From the distribution panel the 120-volt and 240-volt wires

are then ran through out the house with Romex cables to its

proper destination. Romex is the trade name for a type of

electrical conductor with non-metallic sheathing. It is

commonly used as residential branch wiring. Romex will be the

most common type of cable you will use in wiring residential

houses. Romex is used for most light and outlet circuits in

the home. It will be labeled with "12-2" or "12-3". The first

number indicates the gauge of wire. The second number

indicates the number of conductors. After the wires have been

ran to the proper destination, you can then wire them into

wall outlets.
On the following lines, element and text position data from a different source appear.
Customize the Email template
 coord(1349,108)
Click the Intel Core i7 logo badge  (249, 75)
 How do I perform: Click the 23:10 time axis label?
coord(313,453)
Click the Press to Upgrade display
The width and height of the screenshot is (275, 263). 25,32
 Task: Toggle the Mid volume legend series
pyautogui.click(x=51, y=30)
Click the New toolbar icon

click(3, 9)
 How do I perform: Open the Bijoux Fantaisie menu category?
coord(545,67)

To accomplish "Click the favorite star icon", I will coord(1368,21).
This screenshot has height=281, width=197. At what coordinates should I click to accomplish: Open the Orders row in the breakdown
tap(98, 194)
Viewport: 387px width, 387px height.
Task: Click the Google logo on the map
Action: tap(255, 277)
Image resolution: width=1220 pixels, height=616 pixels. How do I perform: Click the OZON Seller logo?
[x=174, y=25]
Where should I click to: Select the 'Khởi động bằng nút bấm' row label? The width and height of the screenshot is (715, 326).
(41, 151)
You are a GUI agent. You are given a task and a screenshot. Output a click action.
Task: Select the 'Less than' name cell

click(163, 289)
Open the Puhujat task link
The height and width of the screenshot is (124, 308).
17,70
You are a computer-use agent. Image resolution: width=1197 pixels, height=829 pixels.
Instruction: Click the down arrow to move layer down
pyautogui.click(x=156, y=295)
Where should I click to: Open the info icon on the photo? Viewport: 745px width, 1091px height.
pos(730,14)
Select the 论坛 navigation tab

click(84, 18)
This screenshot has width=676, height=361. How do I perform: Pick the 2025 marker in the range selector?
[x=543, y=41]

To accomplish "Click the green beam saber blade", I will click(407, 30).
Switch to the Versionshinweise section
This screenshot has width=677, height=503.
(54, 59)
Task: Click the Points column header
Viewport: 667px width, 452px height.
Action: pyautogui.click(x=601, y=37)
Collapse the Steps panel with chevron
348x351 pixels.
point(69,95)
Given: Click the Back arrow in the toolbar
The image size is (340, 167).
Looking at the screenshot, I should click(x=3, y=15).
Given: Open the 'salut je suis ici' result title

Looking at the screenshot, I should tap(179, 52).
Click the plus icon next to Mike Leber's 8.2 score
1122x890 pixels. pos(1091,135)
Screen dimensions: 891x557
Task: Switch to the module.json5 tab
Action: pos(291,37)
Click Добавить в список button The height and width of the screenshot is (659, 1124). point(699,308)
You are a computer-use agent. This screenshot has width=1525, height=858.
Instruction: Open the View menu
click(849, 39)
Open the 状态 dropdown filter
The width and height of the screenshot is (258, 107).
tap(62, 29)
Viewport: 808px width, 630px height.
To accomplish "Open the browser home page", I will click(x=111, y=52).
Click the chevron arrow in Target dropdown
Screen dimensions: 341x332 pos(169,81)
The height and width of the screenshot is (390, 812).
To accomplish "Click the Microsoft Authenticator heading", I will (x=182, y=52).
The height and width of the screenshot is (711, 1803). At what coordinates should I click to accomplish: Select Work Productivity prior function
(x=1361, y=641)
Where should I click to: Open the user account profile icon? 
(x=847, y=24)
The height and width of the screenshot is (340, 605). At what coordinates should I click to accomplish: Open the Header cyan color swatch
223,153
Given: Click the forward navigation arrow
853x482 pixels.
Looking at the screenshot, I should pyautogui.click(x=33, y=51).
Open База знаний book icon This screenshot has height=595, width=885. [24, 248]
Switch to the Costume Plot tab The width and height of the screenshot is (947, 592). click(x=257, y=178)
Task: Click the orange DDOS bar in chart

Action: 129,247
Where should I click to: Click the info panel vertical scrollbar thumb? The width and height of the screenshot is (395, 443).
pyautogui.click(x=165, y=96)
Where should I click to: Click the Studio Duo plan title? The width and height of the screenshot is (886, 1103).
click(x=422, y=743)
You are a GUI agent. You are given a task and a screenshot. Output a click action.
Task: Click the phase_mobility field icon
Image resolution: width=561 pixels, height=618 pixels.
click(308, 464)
When wiring a wall outlet the neutral wire

should connect to the white or metal screw. The hot wire

should connect to the brass colored screw. The green screw is

for the ground wire. There is a tab between each of the screws

of similar color. This allows you to put the top and bottom

receptacles on separate circuits or to put one receptacle on a

switch. This tab can be removed with some if needed. Normally

you would leave the tab in place so that both outlets are

powered once you have connected to either of the screws. After

that you will have 120VAC ready to be used at the outlet.

As you can see the process in which we harness electricity

from the wind, all the way till it comes out of the electrical

socket is complicated and has many steps it has to take. In

conclusion, I hope this has cleared up and helped with

learning the process in which we get our power from wind

turbines.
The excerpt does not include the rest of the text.